The shrine south of the capital contains the grave of a granddaughter of Holy Prophet Muhammad (PBUH) and is particularly revered as a pilgrimage site by Muslims.

It has continued to attract pilgrims from Syria and beyond, particularly from Iran, Lebanon, and Iraq, throughout the war, and has been targeted in previous bomb attacks. In February 2015, two suicide attacks killed four people and wounded 13 at a checkpoint near the shrine.

Also that month, a blast ripped through a bus carrying Lebanese pilgrims headed to Bibi Zainab (SA), killing at least nine people, in an attack claimed by Al-Qaeda affiliate Al-Nusra Front. The area around the shrine is heavily secured with regime checkpoints set up hundreds of metres away to prevent vehicles from getting close to the shrine of Bibi Zainab (SA).

According to the Syrian Observatory for Human Rights, members of Lebanon’s powerful group Hezbollah are among those deployed at the checkpoints. The Britain-based monitor said 47 people were killed in the blasts, including a car bomb that targeted a checkpoint, and included non-Syrian militants without specifying their nationalities. Hezbollah is a staunch ally of Syria’s President Bashar al-Assad and has dispatched fighters to bolster his troops against the uprising that began in March 2011 with anti-government protests.
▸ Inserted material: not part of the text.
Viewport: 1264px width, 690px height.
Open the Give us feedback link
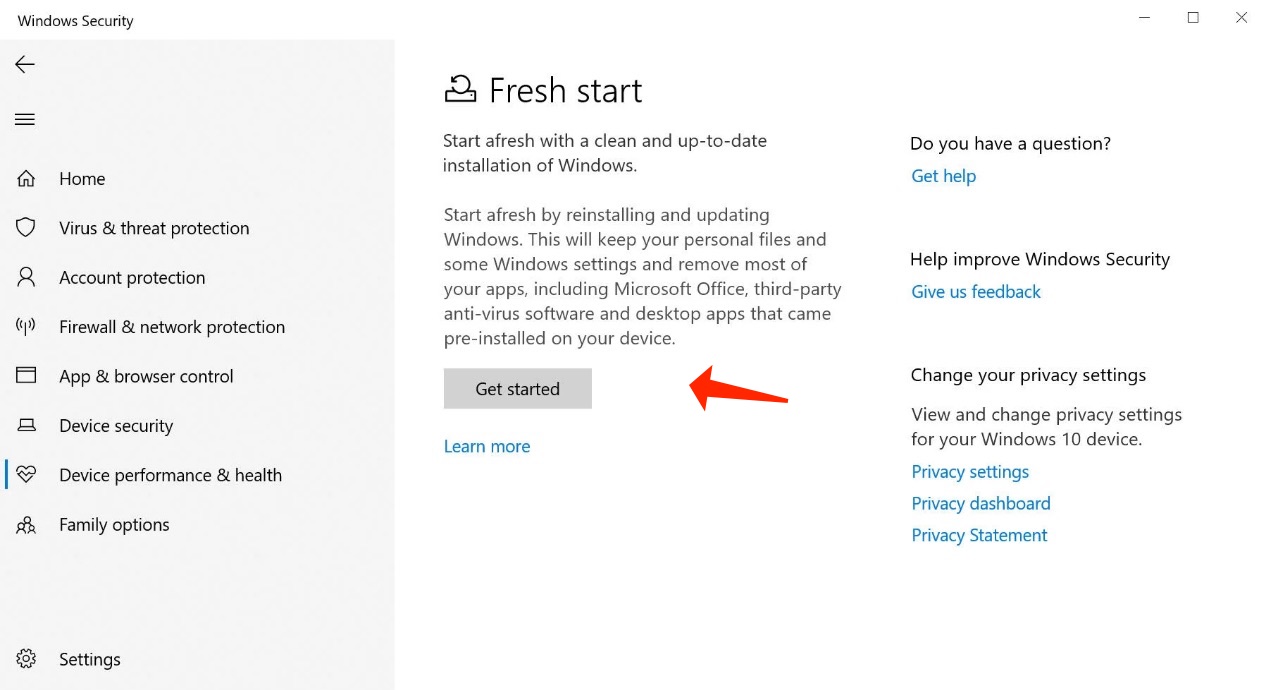(x=976, y=291)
More than 260,000 people have been killed in Syria’s conflict, which has also displaced over half the country’s population internally and abroad.

The attack happened as the government and opposition groups gathered in Geneva in a bid to start talks aimed at a political solution to the conflict.
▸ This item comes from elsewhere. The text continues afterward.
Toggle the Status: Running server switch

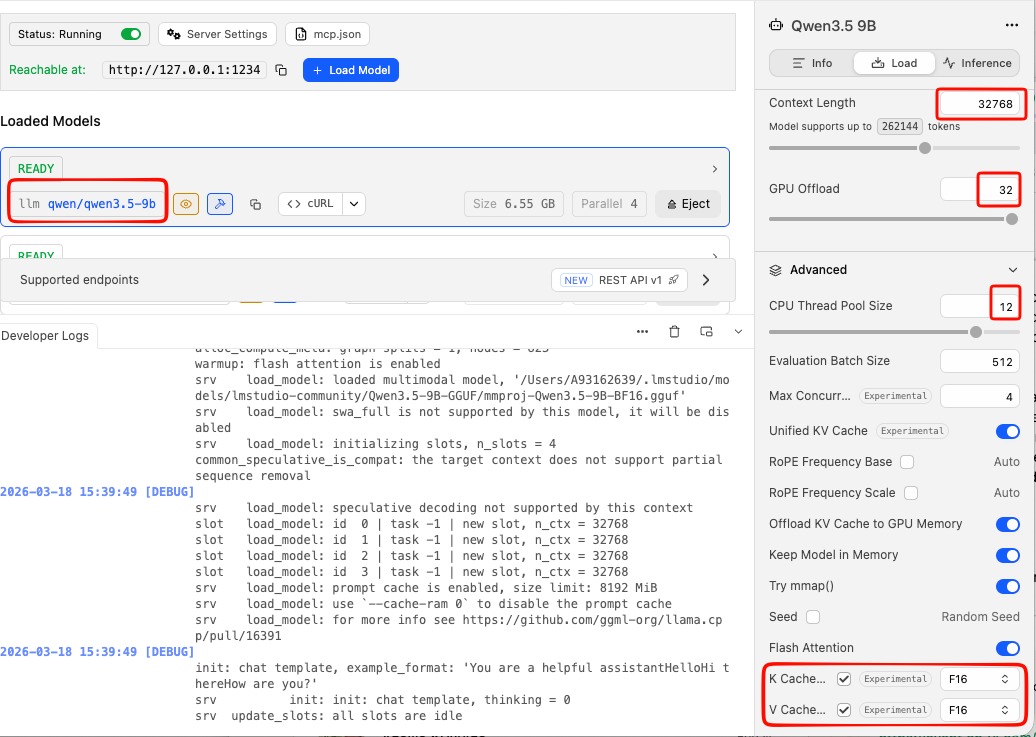[x=131, y=33]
While both sides are in Geneva, the talks have yet to begin - the main opposition group says the Syrian government must first meet key humanitarian demands.

US Secretary of State John Kerry urged both sides to seize the opportunity to end the bloodshed.

Kerry said there was ‘no military solution’ to the spiralling crisis, which he warned could engulf the region if the tentative UN-sponsored negotiations fail as previous attempts have.

BBC Arab affairs editor Sebastian Usher says Shia fighters from around the region have joined the conflict in Syria on the grounds that they wish to protect the shrine from the civil war. The Lebanese Shia movement Hezbollah has cited it as a key reason that it chose to fight on the side of President Bashar al-Assad, he adds.

The violence has also been the biggest driver behind Europe’s migration crisis. The opposition High Negotiations Committee (HNC), backed by Saudi Arabia, agreed late on Friday that it would travel to Geneva - hours after the Syrian government delegation had arrived and held preliminary talks with UN envoy Staffan de Mistura. Hostility between key players remains high, with the Syrian government’s envoy Bashar al-Jaafari saying the HNC’s last-minute decision to take part showed it was ‘not serious’.

He said the Bibi Zainab (SA) shrine attack confirmed the link between the opposition and terrorism.